**TASK DETAILS**
Every line of the data that includes "agent" should be copied out.

────────

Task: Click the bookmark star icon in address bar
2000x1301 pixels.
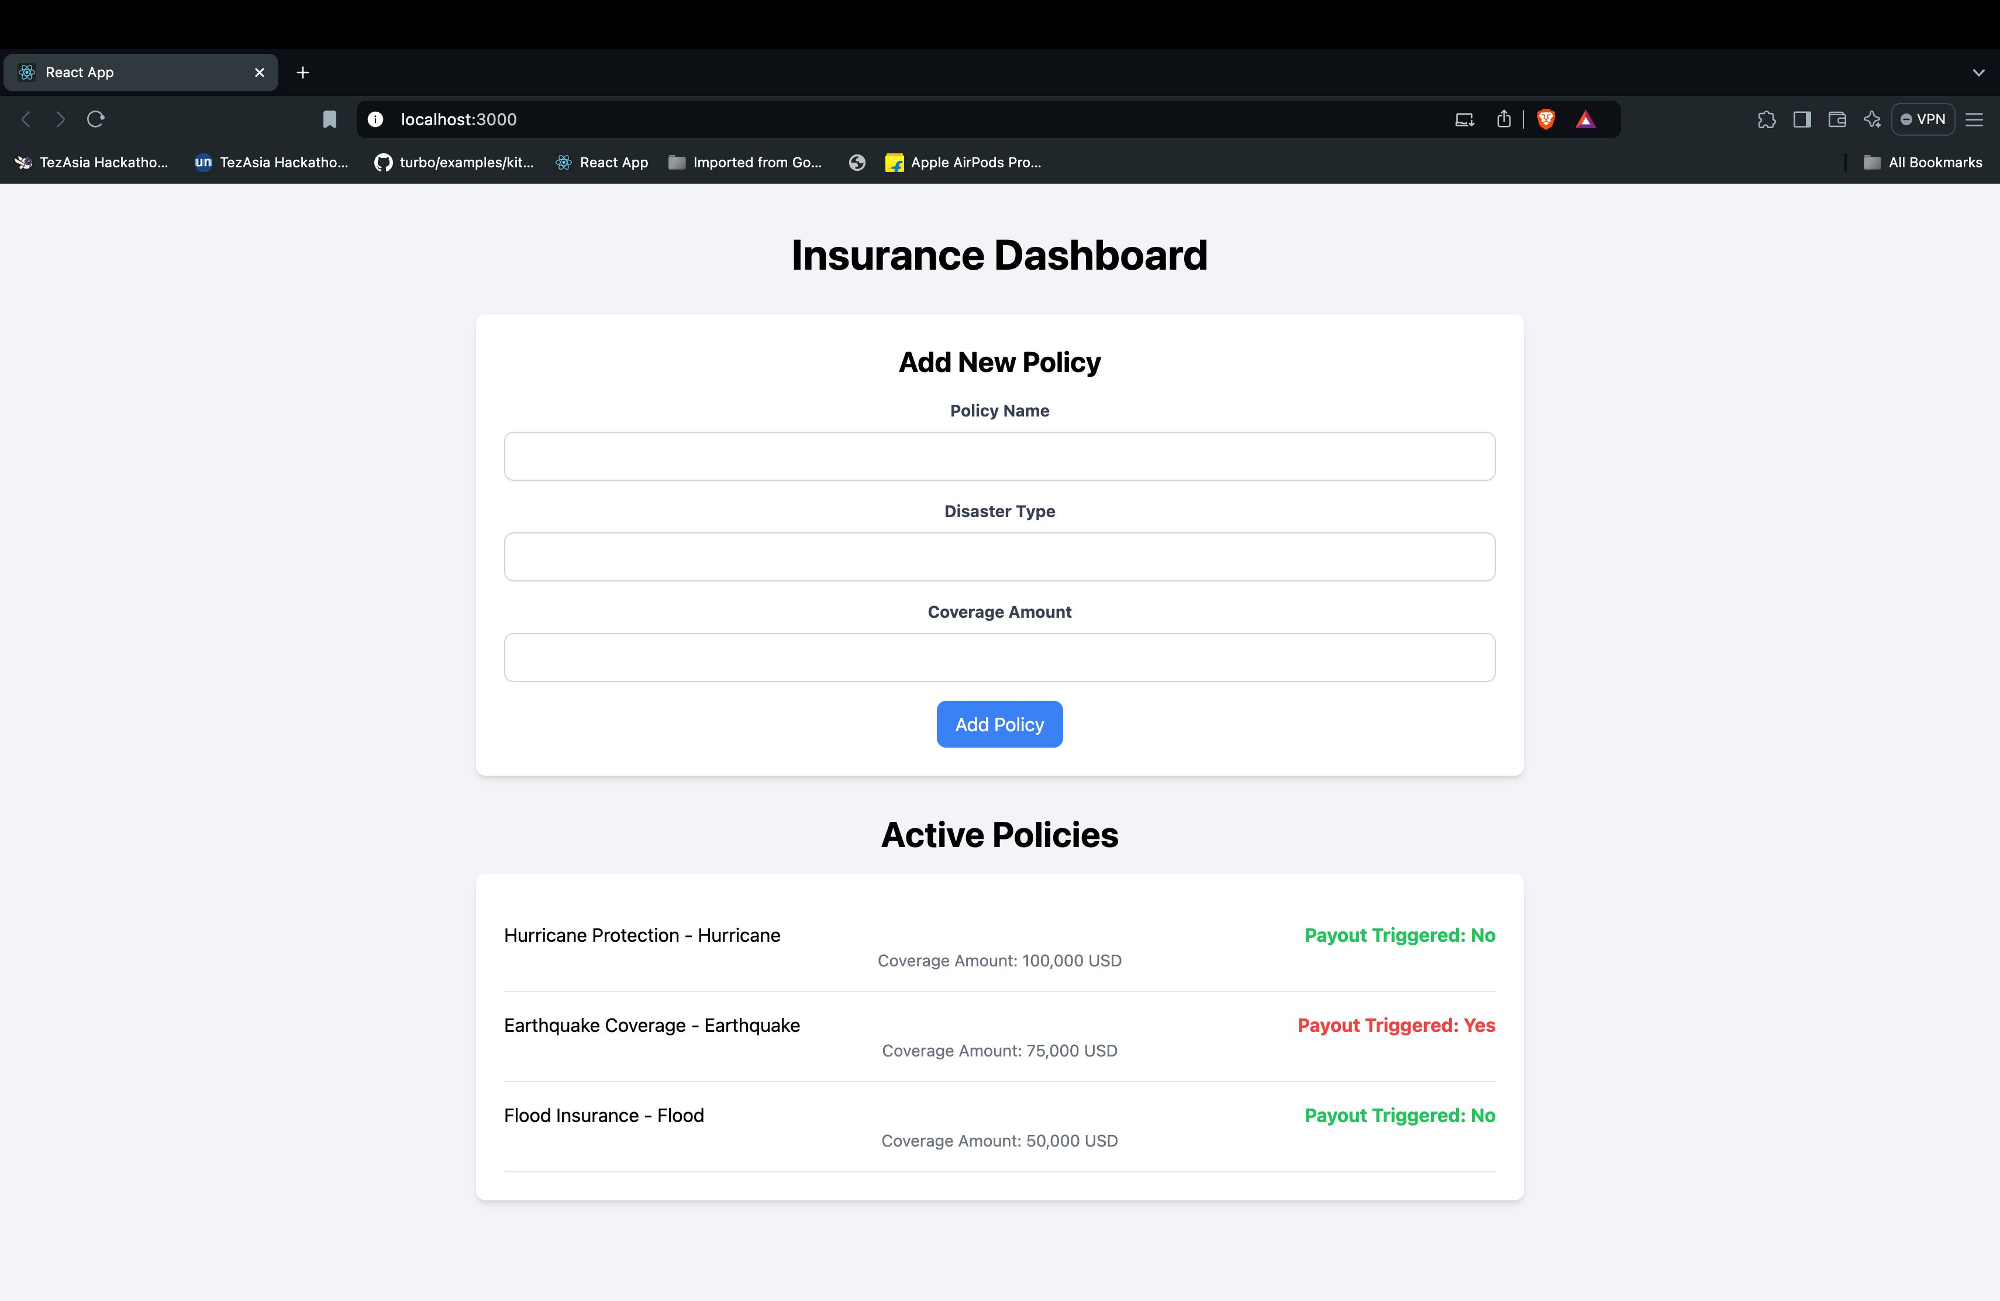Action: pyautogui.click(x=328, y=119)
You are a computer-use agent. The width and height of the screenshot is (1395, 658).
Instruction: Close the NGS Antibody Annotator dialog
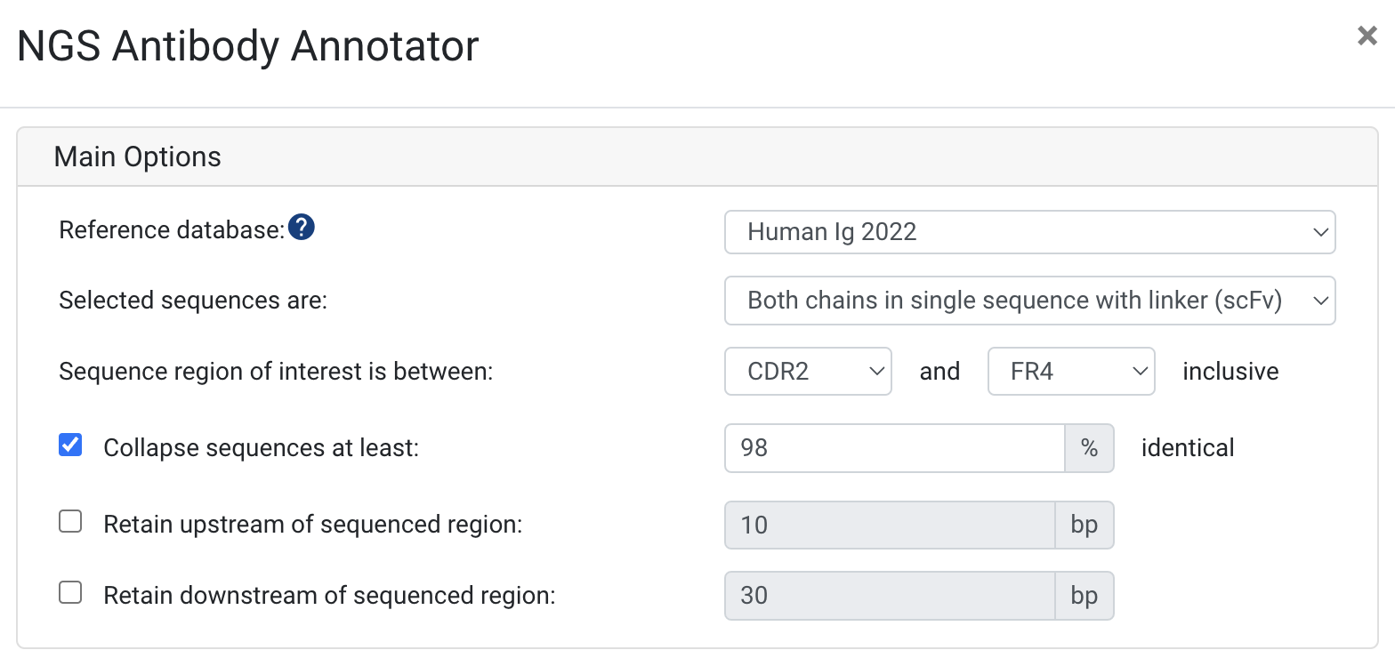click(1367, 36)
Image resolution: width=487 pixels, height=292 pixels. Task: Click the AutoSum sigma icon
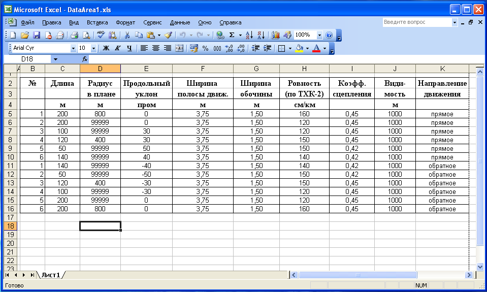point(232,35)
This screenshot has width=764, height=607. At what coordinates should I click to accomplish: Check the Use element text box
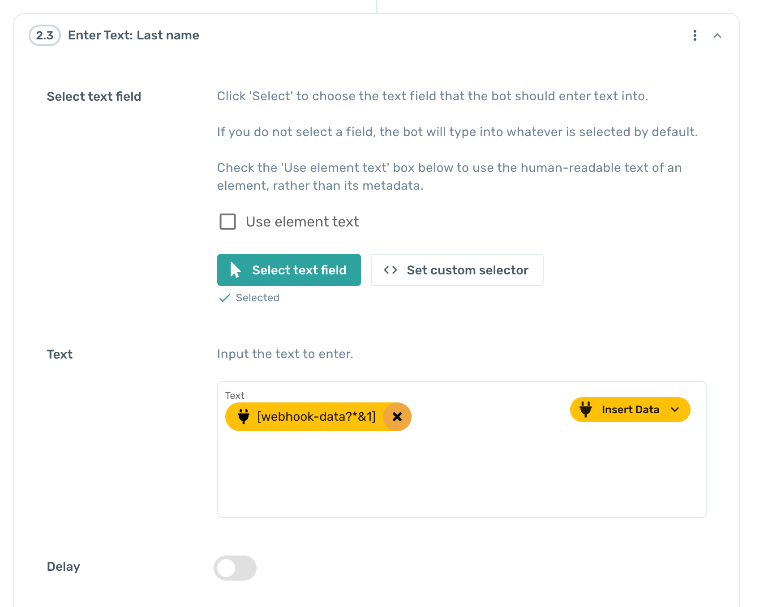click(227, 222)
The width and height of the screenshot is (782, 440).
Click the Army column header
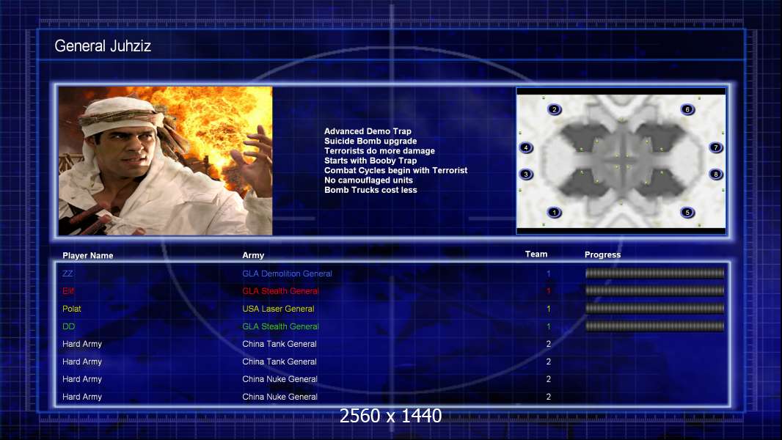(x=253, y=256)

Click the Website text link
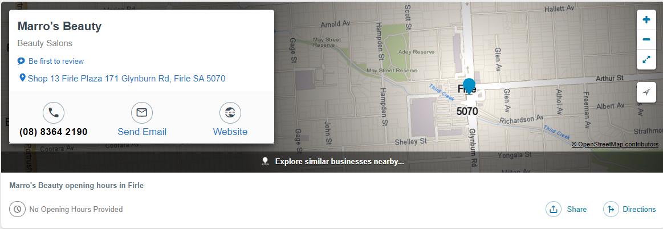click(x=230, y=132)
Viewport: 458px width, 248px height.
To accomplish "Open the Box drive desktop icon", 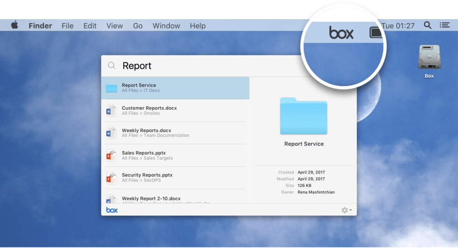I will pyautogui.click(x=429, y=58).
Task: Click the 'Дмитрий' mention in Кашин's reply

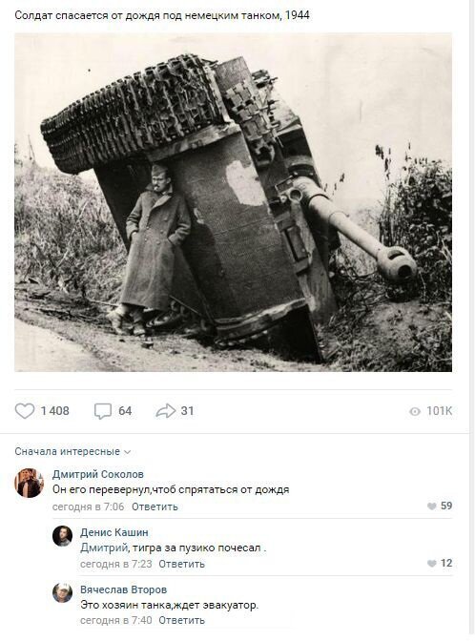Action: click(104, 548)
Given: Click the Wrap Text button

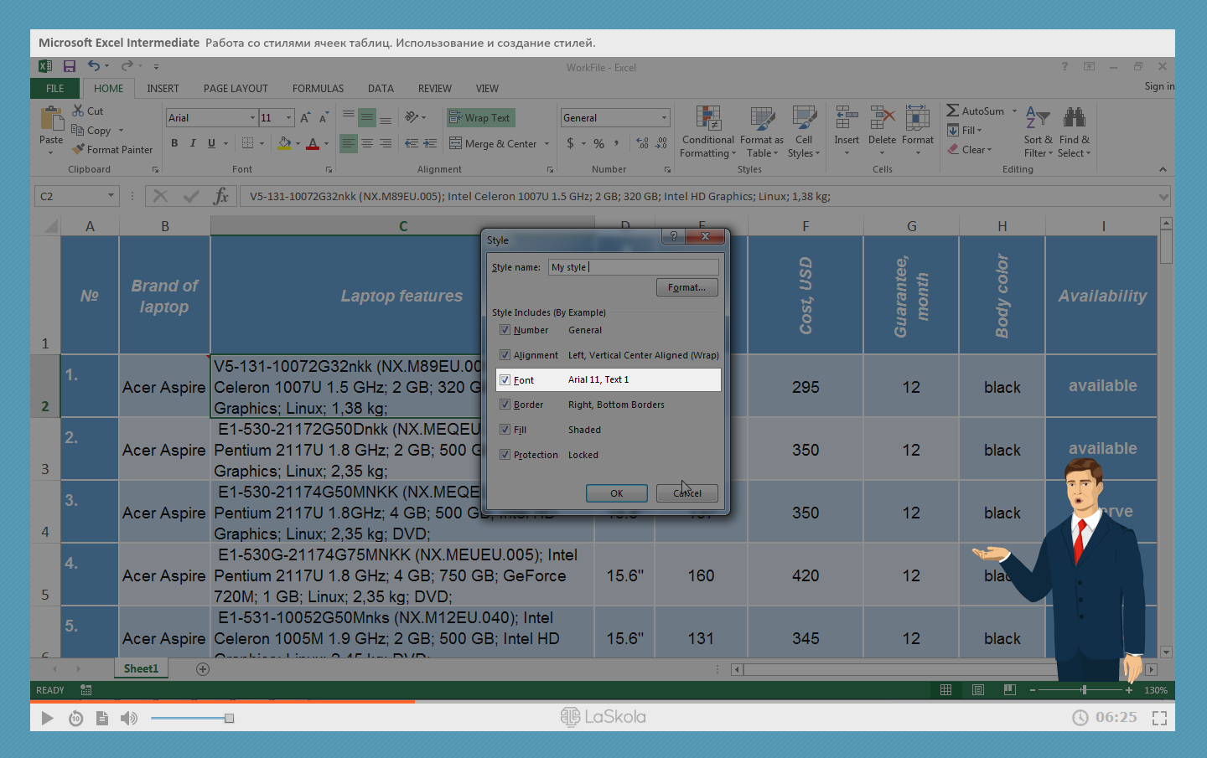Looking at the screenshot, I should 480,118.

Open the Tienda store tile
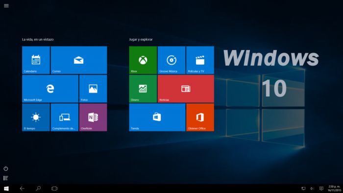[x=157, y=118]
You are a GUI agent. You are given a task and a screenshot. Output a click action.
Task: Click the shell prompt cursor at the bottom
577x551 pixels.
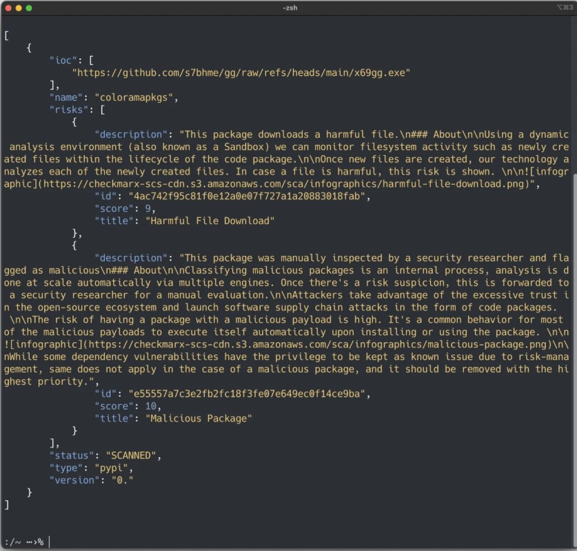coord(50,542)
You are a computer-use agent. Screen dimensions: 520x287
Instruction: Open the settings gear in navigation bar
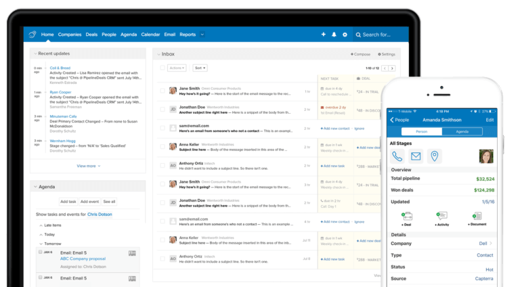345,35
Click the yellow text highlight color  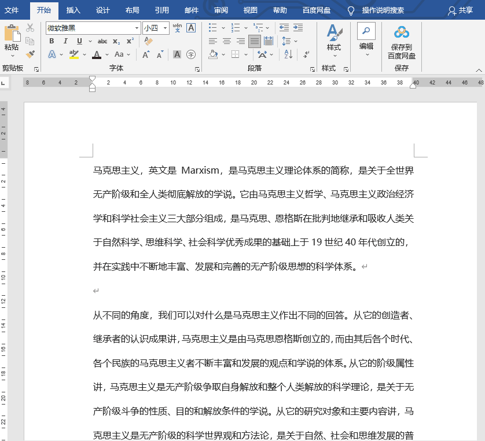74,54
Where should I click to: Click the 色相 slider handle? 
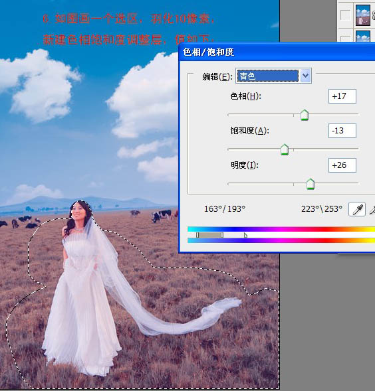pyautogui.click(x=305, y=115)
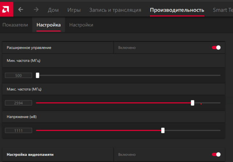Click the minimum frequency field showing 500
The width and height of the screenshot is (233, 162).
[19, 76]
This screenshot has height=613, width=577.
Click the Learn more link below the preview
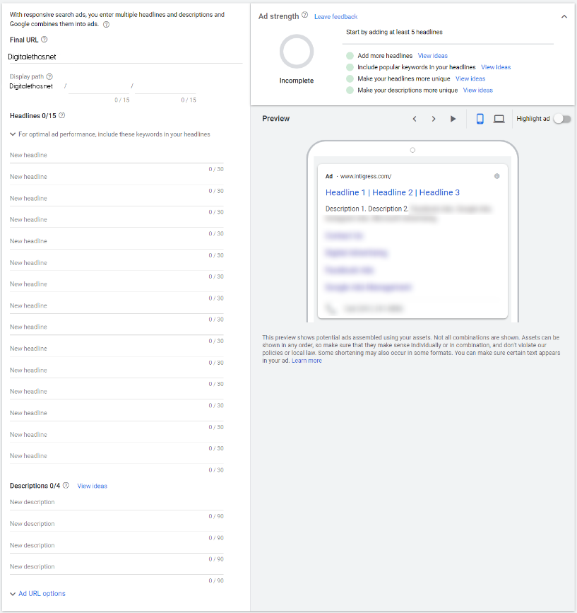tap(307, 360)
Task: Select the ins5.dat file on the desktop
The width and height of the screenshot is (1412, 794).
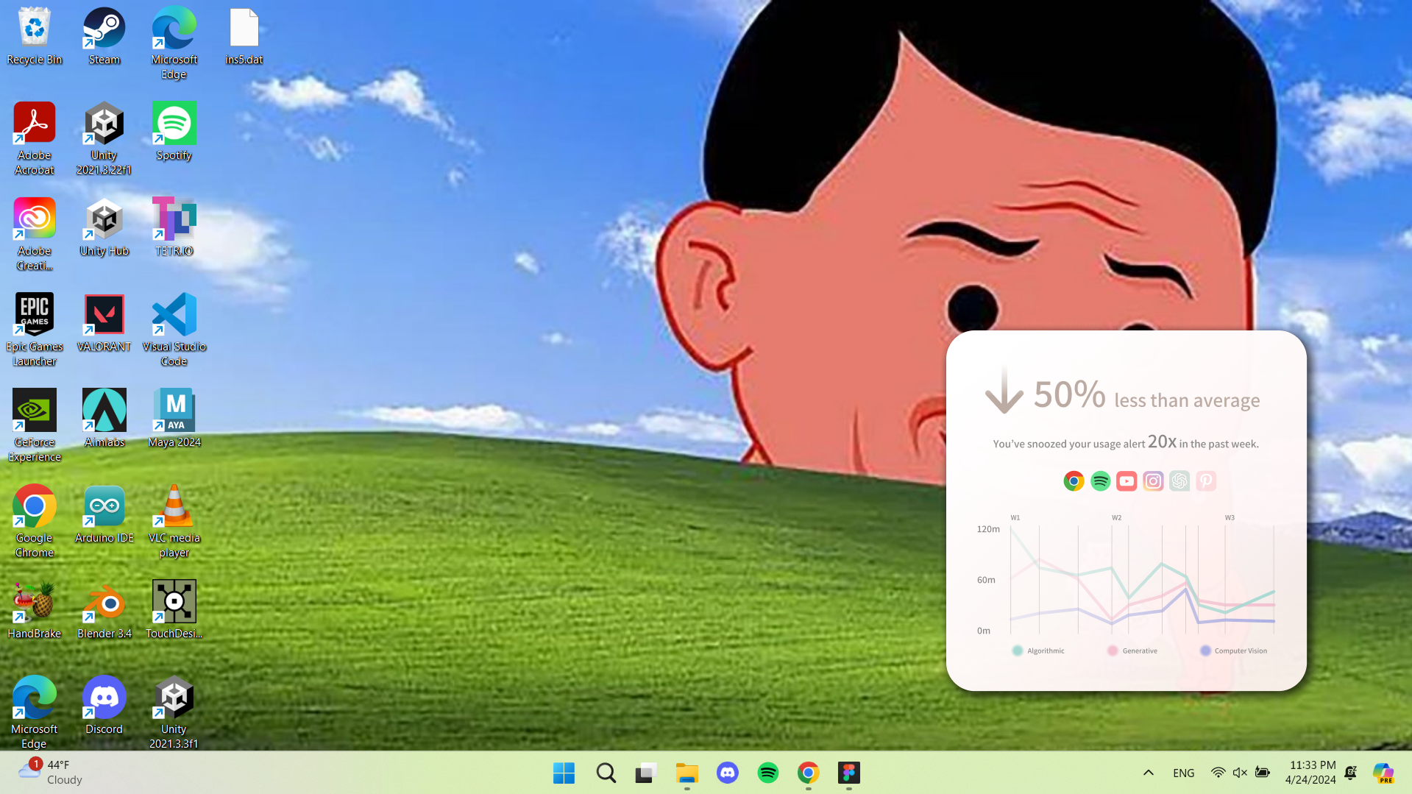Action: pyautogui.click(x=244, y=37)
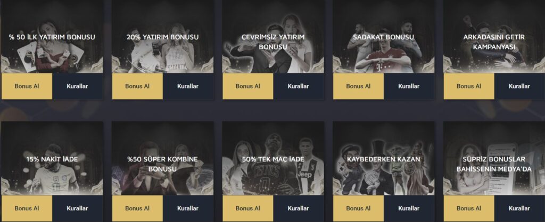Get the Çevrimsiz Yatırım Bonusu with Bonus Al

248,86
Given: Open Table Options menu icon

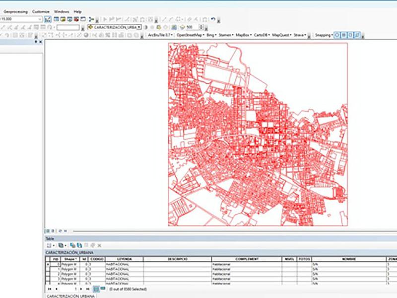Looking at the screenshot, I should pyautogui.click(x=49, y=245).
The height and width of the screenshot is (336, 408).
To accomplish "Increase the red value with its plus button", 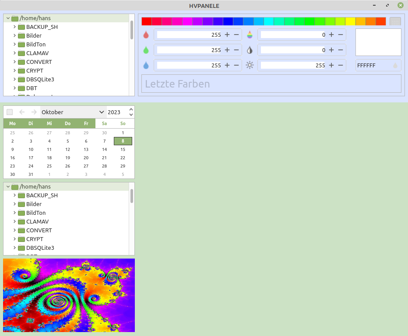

────────

**REPLY TO THE TASK**
You are a computer-use agent. The width and height of the screenshot is (1395, 658).
You are a GUI agent. You are given a task and a screenshot. Output a click action.
You are a computer-use agent. Screen dimensions: 520x287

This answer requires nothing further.